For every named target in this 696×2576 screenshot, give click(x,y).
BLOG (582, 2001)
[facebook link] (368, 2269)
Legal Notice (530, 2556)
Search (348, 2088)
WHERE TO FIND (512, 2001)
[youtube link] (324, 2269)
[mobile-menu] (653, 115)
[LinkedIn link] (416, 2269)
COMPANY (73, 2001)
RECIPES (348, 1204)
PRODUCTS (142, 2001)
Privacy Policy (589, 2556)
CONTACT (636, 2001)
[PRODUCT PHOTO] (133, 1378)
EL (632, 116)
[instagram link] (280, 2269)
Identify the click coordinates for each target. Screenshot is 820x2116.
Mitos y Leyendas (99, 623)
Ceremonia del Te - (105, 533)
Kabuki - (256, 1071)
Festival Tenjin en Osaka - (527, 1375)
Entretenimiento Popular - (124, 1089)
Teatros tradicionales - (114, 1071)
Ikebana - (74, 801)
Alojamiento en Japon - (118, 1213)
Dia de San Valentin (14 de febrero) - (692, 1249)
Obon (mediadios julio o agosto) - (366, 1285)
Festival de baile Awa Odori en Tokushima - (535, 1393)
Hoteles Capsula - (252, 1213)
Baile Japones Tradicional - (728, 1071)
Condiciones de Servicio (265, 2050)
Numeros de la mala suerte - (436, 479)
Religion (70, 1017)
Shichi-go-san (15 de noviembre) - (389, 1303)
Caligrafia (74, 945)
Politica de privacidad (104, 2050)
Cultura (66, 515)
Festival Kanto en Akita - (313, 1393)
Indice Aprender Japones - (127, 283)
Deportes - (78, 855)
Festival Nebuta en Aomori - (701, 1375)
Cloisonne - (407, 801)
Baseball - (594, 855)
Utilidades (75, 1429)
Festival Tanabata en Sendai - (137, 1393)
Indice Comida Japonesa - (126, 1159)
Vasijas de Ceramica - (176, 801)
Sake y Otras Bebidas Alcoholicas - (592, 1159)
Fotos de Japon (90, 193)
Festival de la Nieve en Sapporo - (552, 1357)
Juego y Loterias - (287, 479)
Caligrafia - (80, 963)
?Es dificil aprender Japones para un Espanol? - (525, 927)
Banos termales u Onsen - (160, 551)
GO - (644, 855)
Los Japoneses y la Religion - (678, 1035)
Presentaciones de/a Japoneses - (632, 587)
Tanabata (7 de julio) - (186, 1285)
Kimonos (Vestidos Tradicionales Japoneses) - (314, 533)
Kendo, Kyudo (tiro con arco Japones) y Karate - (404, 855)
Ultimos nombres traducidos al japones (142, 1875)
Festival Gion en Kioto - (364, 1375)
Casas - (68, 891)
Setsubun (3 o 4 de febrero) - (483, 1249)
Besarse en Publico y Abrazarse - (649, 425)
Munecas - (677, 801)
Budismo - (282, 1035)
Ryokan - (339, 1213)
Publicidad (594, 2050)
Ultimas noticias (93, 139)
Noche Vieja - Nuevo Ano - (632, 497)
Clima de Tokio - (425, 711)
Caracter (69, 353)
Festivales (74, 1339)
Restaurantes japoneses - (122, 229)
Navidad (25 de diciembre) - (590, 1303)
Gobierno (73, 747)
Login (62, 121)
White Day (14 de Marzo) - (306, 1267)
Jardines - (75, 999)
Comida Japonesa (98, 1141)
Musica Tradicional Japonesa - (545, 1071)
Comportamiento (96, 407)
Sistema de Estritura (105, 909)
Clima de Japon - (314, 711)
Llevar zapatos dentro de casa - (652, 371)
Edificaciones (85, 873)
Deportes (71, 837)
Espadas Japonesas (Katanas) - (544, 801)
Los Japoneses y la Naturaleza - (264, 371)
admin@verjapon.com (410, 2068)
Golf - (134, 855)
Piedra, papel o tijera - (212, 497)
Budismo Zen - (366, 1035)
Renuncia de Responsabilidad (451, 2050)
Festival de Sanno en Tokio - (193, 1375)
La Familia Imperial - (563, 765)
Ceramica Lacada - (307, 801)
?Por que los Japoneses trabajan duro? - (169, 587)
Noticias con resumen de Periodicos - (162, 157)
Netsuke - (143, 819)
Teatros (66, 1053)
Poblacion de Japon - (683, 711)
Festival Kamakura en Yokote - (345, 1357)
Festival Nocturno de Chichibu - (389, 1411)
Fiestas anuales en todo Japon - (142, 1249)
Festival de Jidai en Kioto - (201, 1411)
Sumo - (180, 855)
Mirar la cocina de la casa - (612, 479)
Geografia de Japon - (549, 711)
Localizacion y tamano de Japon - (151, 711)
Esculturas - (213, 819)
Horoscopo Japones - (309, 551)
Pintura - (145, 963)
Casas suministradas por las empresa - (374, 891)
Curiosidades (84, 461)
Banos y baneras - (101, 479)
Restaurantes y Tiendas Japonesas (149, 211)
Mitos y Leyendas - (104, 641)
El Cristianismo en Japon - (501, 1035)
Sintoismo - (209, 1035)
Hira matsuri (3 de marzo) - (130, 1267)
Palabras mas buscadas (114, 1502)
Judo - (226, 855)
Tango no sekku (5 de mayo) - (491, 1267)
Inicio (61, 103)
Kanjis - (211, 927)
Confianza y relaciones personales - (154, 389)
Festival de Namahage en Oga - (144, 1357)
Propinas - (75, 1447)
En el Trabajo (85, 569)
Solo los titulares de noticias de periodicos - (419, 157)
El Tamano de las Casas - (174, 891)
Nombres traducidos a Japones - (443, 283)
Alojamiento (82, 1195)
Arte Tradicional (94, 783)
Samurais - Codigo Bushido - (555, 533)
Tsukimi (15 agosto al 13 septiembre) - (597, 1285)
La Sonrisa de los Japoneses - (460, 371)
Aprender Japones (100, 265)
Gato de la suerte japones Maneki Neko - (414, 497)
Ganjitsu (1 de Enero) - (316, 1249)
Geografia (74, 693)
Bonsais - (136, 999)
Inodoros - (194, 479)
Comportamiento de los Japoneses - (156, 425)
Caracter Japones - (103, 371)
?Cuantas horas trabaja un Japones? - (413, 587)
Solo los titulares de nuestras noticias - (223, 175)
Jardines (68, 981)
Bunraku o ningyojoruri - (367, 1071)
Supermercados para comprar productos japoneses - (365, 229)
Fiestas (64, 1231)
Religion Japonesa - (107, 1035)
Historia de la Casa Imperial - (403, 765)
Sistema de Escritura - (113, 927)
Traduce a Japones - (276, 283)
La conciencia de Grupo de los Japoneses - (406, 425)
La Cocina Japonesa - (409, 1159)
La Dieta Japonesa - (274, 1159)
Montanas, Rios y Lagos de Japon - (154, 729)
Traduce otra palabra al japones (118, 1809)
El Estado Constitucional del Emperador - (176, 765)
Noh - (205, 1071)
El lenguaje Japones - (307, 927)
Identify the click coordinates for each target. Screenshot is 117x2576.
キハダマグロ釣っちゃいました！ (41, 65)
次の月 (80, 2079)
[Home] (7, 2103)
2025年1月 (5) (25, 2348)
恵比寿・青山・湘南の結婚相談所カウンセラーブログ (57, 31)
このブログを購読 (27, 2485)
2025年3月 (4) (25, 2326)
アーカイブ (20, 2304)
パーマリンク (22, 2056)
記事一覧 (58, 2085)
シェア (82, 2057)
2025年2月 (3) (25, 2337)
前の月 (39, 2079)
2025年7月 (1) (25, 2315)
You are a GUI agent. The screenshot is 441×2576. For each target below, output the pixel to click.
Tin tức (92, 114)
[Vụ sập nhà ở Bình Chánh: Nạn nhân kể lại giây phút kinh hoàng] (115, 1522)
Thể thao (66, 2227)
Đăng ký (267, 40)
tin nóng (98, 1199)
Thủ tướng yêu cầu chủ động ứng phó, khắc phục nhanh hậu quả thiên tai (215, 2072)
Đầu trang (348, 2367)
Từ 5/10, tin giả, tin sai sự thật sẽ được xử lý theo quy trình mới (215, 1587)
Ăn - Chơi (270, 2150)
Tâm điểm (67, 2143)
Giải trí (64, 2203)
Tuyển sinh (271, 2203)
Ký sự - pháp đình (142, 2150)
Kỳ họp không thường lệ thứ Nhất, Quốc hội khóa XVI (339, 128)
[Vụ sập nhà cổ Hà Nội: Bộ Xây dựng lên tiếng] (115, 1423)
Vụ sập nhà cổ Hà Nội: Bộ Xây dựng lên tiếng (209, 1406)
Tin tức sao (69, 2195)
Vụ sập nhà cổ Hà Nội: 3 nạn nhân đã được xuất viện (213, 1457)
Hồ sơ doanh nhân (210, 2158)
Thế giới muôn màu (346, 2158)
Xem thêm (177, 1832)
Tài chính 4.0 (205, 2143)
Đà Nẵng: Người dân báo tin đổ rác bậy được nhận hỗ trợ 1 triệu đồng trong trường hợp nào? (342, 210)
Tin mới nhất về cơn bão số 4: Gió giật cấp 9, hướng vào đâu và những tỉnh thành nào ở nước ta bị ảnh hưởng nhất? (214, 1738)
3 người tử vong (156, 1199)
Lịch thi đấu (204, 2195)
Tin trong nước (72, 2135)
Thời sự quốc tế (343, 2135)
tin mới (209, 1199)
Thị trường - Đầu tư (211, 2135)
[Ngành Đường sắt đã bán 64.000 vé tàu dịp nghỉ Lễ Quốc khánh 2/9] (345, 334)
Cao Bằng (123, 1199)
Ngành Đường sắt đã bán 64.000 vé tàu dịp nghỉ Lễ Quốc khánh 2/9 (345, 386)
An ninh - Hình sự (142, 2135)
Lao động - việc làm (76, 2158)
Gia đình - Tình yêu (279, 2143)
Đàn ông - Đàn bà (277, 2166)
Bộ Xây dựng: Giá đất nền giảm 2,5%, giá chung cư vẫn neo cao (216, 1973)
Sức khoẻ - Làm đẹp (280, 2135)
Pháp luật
━━━━
§ **Exercise prompt**
In the listing above, find each line with the word "para" and copy it out.

§ **Response to this task**
?Es dificil aprender Japones para un Espanol? - (525, 927)
Supermercados para comprar productos japoneses - (365, 229)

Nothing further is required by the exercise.